Before becoming an actor, McCann was a painter who studied at the Scottish School of Forestry near Inverness. He also worked as a bridge painter (on the Forth Road Bridge), landscape gardener and carpenter. Rory McCann was first trained as an actor by writer-artist Robert Parsifal Finch in The Actor's Workshop, Glasgow in 1998.

Career 
McCann's first acting job was as an extra on the film Willow (1988). He was fired because he laughed during the takes. He appeared in an advertisement for Scott's Porage Oats, dressed in a vest and kilt. As his first major acting role, McCann played a disabled personal trainer in the 2002 television comedy drama The Book Group, winning the Scottish BAFTA for the best television performance of 2002.

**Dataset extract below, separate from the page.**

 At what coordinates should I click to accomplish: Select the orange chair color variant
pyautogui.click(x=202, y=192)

Since then, he has taken television roles as Detective Inspector Stuart Brown in State of Play, Peter the Great in Peter in Paradise, and a priest in the award-winning British comedy-drama series Shameless.

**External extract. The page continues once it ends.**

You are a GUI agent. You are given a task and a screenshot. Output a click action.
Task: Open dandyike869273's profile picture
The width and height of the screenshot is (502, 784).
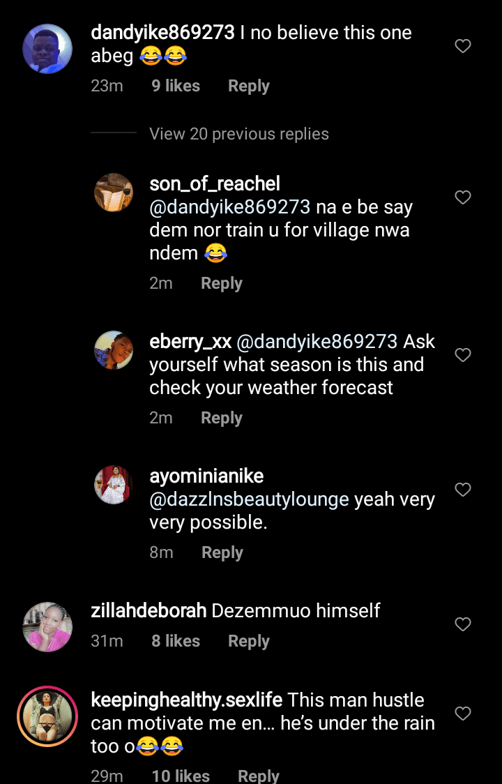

He made his Hollywood debut in the 2004 film Alexander, which required the actors to go through training in the African desert, and included shooting in Thailand, Morocco, and a London studio. In 2007, he appeared as Michael "Lurch" Armstrong in Hot Fuzz. In 2008, he played Moby in The Crew and Attila the Hun in the BBC docudrama Heroes and Villains.

McCann portrayed Sandor "The Hound" Clegane in 7 out of 8 seasons of the HBO series Game of Thrones.

Other projects include a BBC TV series by writer Jimmy McGovern called Banished, set in Australia in the 18th century. McCann plays a blacksmith named Marston.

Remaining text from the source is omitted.